YOUR INSTRUCTIONS: Please find every line in the listing below that contains the string "height" and copy each one out in full. Case counts, so only exact-case matches qualify.
++++++++
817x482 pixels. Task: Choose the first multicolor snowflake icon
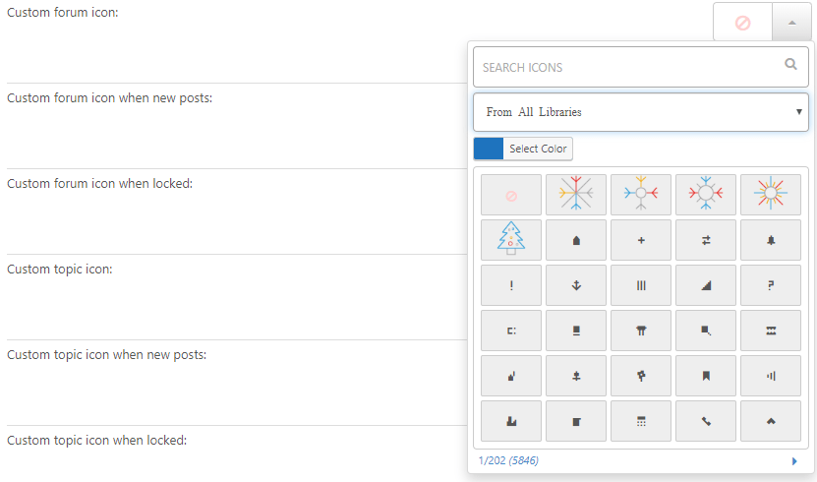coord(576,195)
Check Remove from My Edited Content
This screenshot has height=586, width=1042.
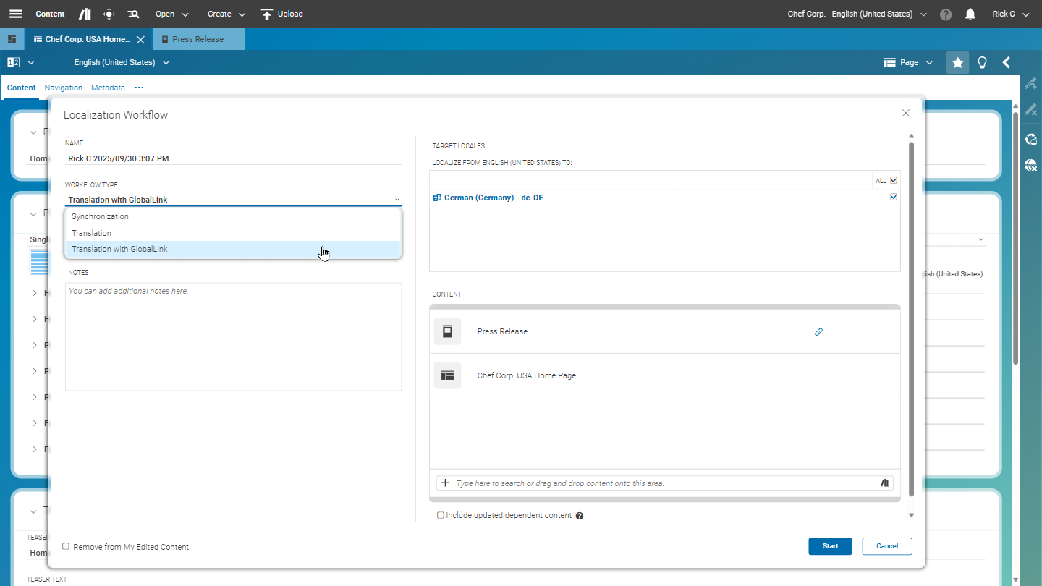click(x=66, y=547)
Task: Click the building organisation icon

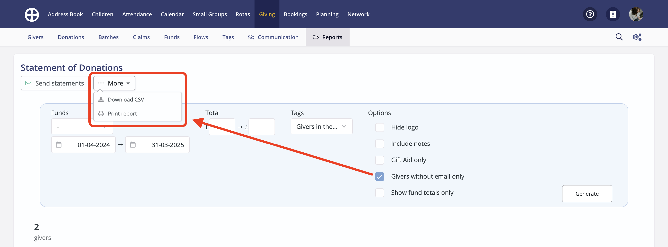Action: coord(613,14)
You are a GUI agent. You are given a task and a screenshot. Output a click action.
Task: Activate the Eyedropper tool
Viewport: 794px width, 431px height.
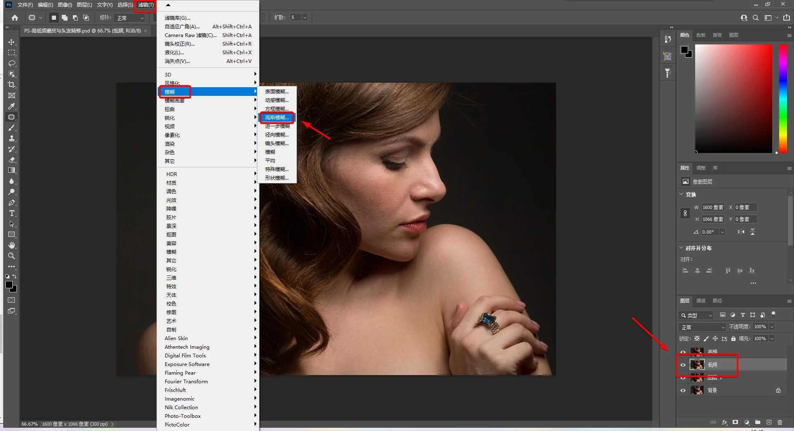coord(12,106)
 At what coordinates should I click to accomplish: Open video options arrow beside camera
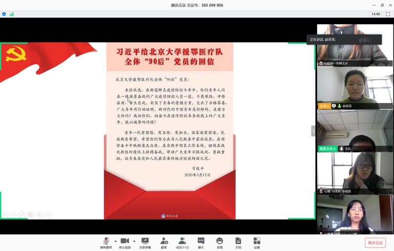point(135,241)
++++++++
SOLUTION:
This screenshot has height=586, width=1042.
Viewport: 794px width, 431px height.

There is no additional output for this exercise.